- Chamusquina
- ABC, 2008-11-02 # Ignacio Camacho
En ocasiones, la izquierda radical y la derecha extremista coinciden, alternativa o simultáneamente, en la vieja pasión histórica de hacer hogueras con coronas de papel de fumar. Se trata de un pasatiempo recurrente que a veces acaba mal, con un incendio incontrolado que hace pavesas el sistema de convivencia. Por lo general empieza con una tontería agrandada, una polémica de salón o un ficticio escándalo cortesano, y a partir de ahí suele sobrevenir el clásico peligro de jugar con fuego, del que casi nunca hay tiempo para arrepentirse, aunque sí motivos. En España nunca falta un tipo cabreado con una lata de gasolina, dispuesto a verterla sobre la primera fogata que encuentre a mano. Cuando son muchos, de la humareda salen nuestros peores demonios.
Los celtíberos tenemos un instinto convulso que nos empuja a estropear lo que funciona. El cainismo nacional es onmicomprensivo con una política absolutamente sectaria, pero se vuelve estrecho cuando se trata de juzgar a la única institución que está por encima de perfiles banderizos, y por cierto la que menos errores comete en su función.

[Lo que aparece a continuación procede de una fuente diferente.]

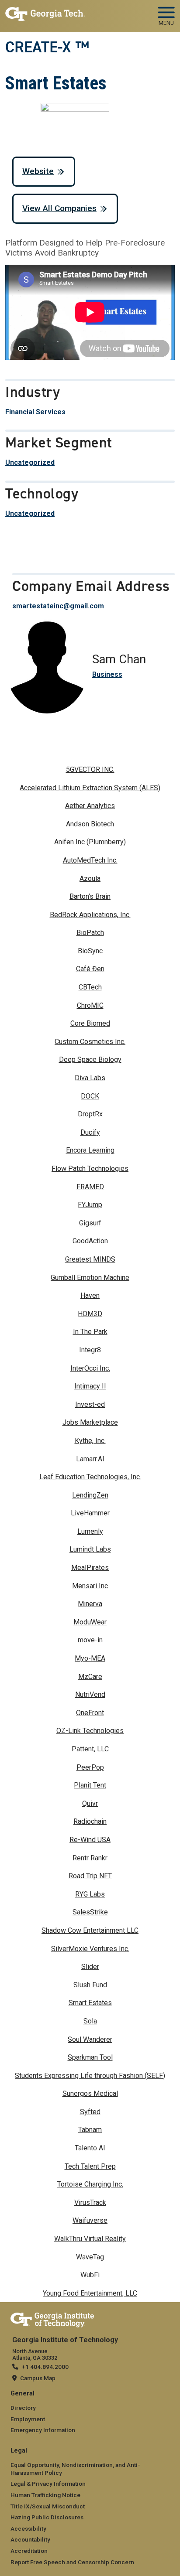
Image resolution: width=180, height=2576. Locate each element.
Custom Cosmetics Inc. (90, 1041)
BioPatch (90, 932)
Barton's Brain (90, 896)
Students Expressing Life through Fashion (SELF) (90, 2075)
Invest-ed (90, 1404)
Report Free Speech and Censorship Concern (72, 2562)
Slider (90, 1966)
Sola (90, 2021)
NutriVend (90, 1694)
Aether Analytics (90, 806)
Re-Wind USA (90, 1840)
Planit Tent (90, 1785)
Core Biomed (90, 1023)
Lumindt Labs (90, 1549)
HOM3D (90, 1314)
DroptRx (90, 1114)
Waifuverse (90, 2220)
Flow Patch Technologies (90, 1168)
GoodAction (90, 1241)
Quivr (90, 1803)
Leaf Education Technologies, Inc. (90, 1477)
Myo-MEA (90, 1658)
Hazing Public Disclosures (46, 2517)
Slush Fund (90, 1985)
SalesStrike (90, 1912)
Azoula (90, 878)
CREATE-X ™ (47, 47)
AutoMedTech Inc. (90, 860)
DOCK (90, 1096)
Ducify (90, 1132)
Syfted (90, 2112)
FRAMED (90, 1187)
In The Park (90, 1331)
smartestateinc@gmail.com (58, 606)
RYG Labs (90, 1894)
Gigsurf (90, 1223)
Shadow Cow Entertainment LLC (90, 1930)
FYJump (90, 1205)
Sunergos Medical (90, 2093)
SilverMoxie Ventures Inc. (90, 1949)
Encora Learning (90, 1150)
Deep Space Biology (90, 1059)
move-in (90, 1640)
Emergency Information (42, 2429)
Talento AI (90, 2148)
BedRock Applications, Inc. (90, 915)
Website (38, 171)
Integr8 (90, 1350)
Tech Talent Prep (90, 2166)
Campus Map (37, 2378)
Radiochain (90, 1821)
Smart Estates (90, 2003)
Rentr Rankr (90, 1858)
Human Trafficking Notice (45, 2494)
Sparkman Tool (90, 2057)
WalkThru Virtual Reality (90, 2239)
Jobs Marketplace (90, 1422)
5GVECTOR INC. (90, 769)
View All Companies (59, 208)
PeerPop (90, 1767)
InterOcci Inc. (90, 1368)
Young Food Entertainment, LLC (90, 2293)
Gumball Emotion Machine (90, 1277)
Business (107, 674)
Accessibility (28, 2528)
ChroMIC (90, 1005)
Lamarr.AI (90, 1459)
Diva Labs (90, 1078)
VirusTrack (90, 2202)
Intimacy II (90, 1386)
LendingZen (90, 1495)
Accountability (30, 2539)
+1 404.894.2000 (45, 2366)
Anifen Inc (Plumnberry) (90, 842)
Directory (23, 2407)
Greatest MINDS (90, 1259)
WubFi (90, 2275)
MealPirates (90, 1567)
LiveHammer (90, 1513)
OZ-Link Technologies (90, 1730)
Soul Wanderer (90, 2039)
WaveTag (90, 2257)
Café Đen (90, 969)
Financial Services (35, 412)
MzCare (90, 1676)
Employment (27, 2419)
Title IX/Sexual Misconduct (47, 2506)
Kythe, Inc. (90, 1440)
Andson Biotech (90, 824)
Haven (90, 1295)
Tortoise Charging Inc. (90, 2184)
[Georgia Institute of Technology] (45, 12)
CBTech (90, 987)
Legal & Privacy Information (48, 2483)
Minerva (90, 1604)
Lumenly (90, 1531)
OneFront (90, 1713)
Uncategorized (30, 462)
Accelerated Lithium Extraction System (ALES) (90, 788)
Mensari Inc (90, 1586)
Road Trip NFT (90, 1876)
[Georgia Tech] (52, 2318)
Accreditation (29, 2550)
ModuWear (90, 1622)
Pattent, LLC (90, 1749)
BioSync (90, 951)
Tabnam (90, 2130)
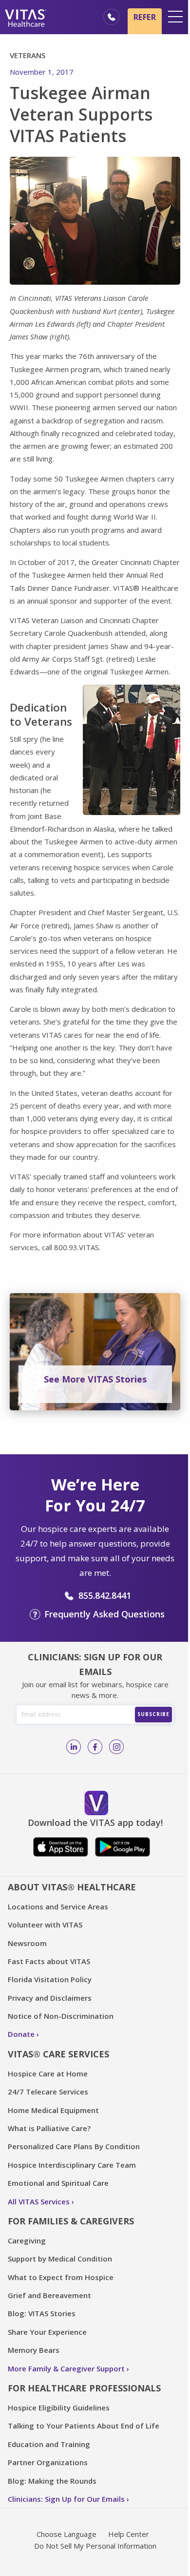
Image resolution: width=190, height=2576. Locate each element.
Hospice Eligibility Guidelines (59, 2407)
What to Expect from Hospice (61, 2277)
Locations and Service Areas (58, 1906)
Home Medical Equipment (53, 2110)
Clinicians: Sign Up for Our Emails (66, 2499)
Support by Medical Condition (60, 2258)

Examinando con lupa palabras y gestos, los savonarolas de turno siempre encuentran alguna piedra de escándalo, pero pese a esos intentos de desgaste oportunista, la monarquía continúa siendo, década tras década, sondeo tras sondeo, el valor más estable de nuestra opinión pública interior y el emblema exterior más respetado de la democracia española.
Cuando surge el humo de los incendios provocados a partir de cualquier chispa, lo natural sería que los dos grandes partidos actuasen de bomberos de manera coordinada. En cambio, lo que suele ocurrir es que en la confusión tienden a pisarse entre ellos la manguera, y con frecuencia no sólo enredan al adversario, sino que acaban ellos mismos socarrándose el trasero. Estos días estamos asistiendo a la combustión absurda de una polémica estéril, en la que los pirómanos han soplado con fuelles de discordia sobre unas palabras nada incendiarias de la Reina. Estas brasas huelen a chamusquina: pocas personas hay en España con un talante menos inflamado. Doña Sofía es puro sosiego, un bálsamo moral que brota desde su misma mirada. Tratar de convertirla en materia de ignición civil es una impostura tan palmaria y forzada que esas llamas artificiales podrían sofocarse con un simple vaso de agua. Pero éste es un país en el que nunca llueve bastante para apagar un fósforo.